I decided to stay one more night at Cottonhill Campground and used the extra day to do some exploring. I went to Oglethorpe to check out the county campground and see some sights. I toured through the little town museum at Andersonville. It was neat walking through where history was made many decades ago. Am glad I didn’t take the trailer as the streets are narrow. I saved going through the Andersonville Prison Museum to Wednesday. I went through Plains - another place I would explore on Wednesday.
My trip took me through Americus, which is the international headquarters of Habitat for Humanity. Driving in from the west thru Americus is very impressive. The main street east and west is one-way. Eastbound you immediately gain a sense of the noble south. The buildings are 3 or 4 stories high, they gave me a sense of the Old South, of folks who cherished their heritage, their location, and their history. Unfortunately, I didn’t get that feeling when I was westbound through town - in fact I don’t really remember it.
The Habitat building fits in with the 4 story buildings next to it architecturally; but, to me, the gray color was foreign. It set the building off and apart from the other structures around it - it was out of sync. Which I thought was an odd message from Habitat. Oh well, maybe it’s just me. I now wish I had taken a picture to show you what I mean. But, Americus is obviously a growing community - a lot of new building taking place.

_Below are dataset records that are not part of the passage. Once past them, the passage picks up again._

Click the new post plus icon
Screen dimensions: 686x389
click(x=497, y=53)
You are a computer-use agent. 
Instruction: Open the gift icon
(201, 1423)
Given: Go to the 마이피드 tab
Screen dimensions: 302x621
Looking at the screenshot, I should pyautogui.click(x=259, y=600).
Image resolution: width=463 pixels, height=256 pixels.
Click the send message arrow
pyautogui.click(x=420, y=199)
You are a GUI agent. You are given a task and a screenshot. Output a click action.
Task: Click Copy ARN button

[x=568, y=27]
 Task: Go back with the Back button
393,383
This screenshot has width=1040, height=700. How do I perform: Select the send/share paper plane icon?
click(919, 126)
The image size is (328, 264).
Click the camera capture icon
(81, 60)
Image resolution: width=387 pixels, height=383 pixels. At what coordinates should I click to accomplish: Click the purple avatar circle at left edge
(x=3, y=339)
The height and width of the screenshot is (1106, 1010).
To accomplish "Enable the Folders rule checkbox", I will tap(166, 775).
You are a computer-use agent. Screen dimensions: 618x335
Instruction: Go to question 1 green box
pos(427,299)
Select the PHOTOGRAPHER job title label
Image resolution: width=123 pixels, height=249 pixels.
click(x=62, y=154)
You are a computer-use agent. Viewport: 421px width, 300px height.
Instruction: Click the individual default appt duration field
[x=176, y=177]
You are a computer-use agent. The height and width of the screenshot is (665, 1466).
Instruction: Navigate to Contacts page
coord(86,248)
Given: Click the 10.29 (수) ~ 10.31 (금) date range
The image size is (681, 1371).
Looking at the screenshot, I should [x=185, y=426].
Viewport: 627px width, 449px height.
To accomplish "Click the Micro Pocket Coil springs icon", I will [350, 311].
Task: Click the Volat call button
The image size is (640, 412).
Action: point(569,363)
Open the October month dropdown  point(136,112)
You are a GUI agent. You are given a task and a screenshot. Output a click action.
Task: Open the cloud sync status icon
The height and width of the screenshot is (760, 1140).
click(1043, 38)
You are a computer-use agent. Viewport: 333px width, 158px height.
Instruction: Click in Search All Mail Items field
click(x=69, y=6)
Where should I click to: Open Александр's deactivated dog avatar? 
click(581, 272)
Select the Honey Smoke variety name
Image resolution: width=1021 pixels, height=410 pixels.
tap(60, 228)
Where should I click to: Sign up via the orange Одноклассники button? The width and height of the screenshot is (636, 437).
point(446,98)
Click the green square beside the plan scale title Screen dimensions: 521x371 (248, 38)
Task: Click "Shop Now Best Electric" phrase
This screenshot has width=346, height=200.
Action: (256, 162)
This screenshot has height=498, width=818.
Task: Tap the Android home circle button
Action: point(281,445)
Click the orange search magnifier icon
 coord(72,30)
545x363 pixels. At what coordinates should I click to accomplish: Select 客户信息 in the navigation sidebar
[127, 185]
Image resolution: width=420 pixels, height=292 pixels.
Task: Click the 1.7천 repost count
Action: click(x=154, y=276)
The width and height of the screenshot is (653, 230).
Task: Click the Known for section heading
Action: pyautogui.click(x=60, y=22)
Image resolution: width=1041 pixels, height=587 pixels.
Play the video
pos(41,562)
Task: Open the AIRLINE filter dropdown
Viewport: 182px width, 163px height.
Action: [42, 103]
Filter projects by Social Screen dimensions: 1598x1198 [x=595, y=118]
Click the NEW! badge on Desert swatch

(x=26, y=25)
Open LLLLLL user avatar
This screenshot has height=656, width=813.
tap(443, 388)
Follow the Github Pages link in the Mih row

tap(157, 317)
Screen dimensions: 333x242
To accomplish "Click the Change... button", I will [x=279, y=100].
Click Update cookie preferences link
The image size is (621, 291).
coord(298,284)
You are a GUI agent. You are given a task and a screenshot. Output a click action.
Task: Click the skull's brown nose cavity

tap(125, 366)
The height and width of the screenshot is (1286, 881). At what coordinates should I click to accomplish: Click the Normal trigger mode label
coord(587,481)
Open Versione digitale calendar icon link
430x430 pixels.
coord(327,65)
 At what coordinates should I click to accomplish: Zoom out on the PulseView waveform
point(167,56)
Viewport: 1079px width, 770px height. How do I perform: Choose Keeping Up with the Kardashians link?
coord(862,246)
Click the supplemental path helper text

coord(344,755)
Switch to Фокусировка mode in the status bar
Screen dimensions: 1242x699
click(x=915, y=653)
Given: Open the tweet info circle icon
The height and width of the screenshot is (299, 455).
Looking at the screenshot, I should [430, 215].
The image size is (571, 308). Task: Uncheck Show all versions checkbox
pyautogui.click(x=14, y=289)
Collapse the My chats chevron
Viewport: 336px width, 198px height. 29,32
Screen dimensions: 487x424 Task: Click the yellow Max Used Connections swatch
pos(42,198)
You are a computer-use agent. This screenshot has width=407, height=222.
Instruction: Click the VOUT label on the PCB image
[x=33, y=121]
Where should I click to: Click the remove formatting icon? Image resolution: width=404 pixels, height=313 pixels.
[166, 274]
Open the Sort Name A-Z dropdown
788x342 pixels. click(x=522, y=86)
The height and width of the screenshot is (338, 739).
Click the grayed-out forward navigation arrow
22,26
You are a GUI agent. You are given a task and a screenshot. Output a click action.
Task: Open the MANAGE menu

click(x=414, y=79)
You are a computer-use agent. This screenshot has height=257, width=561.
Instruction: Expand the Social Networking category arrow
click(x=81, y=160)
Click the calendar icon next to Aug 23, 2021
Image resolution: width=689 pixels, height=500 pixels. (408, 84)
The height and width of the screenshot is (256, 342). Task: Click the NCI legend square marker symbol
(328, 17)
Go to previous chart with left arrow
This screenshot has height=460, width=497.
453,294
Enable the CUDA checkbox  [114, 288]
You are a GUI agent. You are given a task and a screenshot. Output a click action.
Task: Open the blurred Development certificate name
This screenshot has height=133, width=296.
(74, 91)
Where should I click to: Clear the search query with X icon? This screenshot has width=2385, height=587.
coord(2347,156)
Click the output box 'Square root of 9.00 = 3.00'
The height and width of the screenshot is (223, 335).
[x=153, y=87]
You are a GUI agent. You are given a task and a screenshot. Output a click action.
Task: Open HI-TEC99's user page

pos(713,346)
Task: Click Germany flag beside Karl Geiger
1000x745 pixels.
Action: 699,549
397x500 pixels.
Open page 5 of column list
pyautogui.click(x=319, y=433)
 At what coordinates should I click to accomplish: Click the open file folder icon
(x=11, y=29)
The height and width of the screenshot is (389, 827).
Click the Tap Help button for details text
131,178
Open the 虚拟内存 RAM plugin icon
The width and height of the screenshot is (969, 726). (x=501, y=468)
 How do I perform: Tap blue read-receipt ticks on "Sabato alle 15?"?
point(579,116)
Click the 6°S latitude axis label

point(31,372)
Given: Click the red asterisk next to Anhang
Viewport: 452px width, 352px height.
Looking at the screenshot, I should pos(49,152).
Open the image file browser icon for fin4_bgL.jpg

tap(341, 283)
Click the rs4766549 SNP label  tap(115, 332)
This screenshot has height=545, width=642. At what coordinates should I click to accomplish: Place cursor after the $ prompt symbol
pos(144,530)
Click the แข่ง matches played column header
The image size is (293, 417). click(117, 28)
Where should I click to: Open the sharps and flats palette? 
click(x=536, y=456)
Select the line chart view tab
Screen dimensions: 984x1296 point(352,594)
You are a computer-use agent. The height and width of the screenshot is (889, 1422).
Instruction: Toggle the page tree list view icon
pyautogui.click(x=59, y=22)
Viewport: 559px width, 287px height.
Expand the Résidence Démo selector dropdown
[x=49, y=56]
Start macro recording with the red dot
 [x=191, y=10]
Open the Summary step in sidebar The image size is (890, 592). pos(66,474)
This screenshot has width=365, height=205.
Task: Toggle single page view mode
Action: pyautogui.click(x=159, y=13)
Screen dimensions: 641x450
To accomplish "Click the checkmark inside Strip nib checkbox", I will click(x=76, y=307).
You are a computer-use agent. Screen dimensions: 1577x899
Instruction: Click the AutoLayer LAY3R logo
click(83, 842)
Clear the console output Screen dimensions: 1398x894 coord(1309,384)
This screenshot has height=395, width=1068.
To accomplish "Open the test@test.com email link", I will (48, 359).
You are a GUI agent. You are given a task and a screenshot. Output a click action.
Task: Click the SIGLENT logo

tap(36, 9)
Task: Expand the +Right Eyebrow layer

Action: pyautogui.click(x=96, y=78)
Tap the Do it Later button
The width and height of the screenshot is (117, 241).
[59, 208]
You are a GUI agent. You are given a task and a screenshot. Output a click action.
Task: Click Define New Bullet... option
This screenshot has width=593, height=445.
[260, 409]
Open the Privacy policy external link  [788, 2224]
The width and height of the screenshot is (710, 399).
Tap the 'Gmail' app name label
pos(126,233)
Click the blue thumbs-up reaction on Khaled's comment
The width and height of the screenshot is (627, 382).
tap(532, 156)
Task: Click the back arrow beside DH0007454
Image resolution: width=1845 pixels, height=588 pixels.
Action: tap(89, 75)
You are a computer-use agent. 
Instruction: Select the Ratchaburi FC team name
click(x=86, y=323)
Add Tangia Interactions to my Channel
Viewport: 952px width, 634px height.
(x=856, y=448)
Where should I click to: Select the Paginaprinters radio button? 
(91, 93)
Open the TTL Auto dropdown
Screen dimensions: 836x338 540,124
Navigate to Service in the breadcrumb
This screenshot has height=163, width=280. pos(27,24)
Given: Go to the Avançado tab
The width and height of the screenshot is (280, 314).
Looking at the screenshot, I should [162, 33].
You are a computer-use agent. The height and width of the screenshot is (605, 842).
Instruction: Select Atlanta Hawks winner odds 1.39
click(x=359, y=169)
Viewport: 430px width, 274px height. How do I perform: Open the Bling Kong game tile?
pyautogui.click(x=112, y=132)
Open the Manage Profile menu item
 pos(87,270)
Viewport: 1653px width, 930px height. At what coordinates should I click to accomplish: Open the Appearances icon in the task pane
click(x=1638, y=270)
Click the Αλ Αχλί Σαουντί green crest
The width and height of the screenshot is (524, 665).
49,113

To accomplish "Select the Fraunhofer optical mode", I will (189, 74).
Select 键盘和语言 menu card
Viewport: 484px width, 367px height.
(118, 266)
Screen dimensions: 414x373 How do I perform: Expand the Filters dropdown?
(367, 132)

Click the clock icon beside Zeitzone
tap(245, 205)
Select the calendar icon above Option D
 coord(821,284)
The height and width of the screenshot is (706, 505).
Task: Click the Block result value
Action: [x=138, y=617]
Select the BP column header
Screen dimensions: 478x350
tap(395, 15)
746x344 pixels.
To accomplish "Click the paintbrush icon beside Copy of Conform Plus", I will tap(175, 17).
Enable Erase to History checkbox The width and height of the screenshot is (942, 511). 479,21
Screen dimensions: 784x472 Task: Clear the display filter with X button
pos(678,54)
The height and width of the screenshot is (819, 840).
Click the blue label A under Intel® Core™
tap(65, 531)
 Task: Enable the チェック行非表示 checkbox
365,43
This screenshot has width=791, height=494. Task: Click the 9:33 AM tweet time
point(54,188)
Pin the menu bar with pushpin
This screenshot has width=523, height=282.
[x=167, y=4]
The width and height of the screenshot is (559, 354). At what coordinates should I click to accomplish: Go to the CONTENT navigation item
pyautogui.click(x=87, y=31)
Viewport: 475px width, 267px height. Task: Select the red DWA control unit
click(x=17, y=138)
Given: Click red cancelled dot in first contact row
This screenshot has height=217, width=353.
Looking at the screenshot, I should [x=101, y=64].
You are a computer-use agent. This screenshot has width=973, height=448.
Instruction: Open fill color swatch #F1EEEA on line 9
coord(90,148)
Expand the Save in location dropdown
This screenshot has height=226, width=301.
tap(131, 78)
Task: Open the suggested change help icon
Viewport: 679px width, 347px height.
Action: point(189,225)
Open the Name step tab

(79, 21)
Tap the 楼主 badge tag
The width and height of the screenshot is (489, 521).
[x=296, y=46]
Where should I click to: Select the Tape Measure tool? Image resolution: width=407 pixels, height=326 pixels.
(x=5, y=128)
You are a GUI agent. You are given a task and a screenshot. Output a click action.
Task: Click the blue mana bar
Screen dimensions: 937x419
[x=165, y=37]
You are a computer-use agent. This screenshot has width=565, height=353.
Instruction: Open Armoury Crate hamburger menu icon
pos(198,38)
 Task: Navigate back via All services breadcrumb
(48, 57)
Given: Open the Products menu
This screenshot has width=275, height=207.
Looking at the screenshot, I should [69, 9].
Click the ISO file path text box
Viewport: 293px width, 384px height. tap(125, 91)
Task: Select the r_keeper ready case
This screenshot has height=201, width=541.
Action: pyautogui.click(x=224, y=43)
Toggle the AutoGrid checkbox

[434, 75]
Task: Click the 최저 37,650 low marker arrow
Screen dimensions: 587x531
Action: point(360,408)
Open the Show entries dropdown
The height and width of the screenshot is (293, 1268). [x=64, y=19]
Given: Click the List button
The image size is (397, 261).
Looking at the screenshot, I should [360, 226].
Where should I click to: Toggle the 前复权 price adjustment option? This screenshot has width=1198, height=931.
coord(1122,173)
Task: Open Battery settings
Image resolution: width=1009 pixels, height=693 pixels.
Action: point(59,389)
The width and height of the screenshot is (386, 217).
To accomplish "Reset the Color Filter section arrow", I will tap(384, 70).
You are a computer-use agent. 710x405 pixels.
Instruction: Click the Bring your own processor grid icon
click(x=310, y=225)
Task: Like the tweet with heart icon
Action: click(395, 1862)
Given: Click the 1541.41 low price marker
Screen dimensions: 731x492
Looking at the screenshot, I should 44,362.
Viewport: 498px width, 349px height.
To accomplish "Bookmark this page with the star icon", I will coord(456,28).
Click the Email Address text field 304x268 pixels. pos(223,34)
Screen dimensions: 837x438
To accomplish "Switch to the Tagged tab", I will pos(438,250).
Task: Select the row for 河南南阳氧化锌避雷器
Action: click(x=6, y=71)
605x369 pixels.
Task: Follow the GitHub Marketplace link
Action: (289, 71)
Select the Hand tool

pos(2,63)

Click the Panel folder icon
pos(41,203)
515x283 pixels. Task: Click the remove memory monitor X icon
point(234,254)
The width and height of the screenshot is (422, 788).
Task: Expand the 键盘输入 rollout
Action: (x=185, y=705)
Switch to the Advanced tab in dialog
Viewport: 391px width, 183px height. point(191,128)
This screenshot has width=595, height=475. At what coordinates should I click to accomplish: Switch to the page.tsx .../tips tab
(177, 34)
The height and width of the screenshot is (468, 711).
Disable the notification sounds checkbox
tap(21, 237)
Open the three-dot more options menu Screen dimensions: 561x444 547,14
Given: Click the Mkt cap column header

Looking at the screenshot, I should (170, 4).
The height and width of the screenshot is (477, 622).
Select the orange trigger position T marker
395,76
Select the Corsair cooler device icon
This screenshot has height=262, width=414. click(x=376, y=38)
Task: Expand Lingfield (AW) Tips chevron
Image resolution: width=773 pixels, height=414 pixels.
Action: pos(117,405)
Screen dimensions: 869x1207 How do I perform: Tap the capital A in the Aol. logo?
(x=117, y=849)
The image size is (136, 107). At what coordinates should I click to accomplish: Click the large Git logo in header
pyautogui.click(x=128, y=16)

I did stop to have lunch in Richland GA at a place called Our Place Family Cafeteria at the junction of US 280 and something - right at the stoplight. It is a buffet place and I had the most delicious meat loaf - it just melted in my mouth and had the best flavor. I also chose some southern veggies - and again I have no idea what I was eating - and I went away from that place just stuffed and having enjoyed a really good meal.
Oh, I did stop at a little airport to see where Charles Lindbergh made his first solo flight.
Tuesday, I drove up to Providence Canyon State Park. It is billed as one of Georgia’s 7 Wonders. and Georgia’s Grand Canyon. Due to poor farming habits of the 1800’s, soil erosion started the path downward to the creation of the canyons. With the red Georgia soil on top, the contrast is striking. I also met a delightful gentleman, named Don. He gave me all kinds of information about what to see in northern Georgia. He was originally from Texas but lives here now and is obviously proud of his adopted State.
After getting back to the Campground, I did another load of laundry, started packing as much as I could the day ahead. Wednesday, morning after dumping the holding tanks I was on the road around 10:30 a.m. I did stop in Plains Georgia and had a good lunch at a place called The Old Bank Cafe - lots of Jimmy Carter things inside, including a birthday quilt for Rosalynn Carter. There is the National Headquarters for Carter’s campaign in the railroad station, across the street is brother Billy’s gas station. The compound is on the west side of town and you drive right by it. The Carter boyhood home can be visited. The Museum and Visitor Center are located at the former Plains school where both Jimmy and Rosalynn went to school. I liked the Museum, not glitz and glass to detract you from the information. A school building that would remind a lot of us of those years many, many decades ago. Worth a visit.
From Plains I went to the Andersonville National Prisoner of War Museum. The Civil War prison area is still preserved and there is a self-guided tour around. The Museum is dedicated to all POW’s starting with the Civil War and currently through the Iraq war. It was very moving for me and I had to take some time to compose myself before getting in the truck and leaving. The narrations from POW’s sometimes gave me a big lump in my throat. Visit it when you have the chance.
I spent the night at the Whitewater Creek (Macon) County campground near Oglethorpe. There were 3 or 4 other trailers there besides mine. I had a hard time deciding where I wanted to park as it was virtually open. I hope the pull-thru I used was really a pull-thru. I was visited by the Camp supervisor's yellow lab. He apparently greets everyone to the Campground.
From there I drove to Opelika, AL to spend the night in a private RV campground with WiFi, so I could get caught up on everything. I am now getting ready (and guess what? it is raining) to drive 25 minutes down the road to West Point and my next stay for 5 nights. So am hurrying up to get this posted.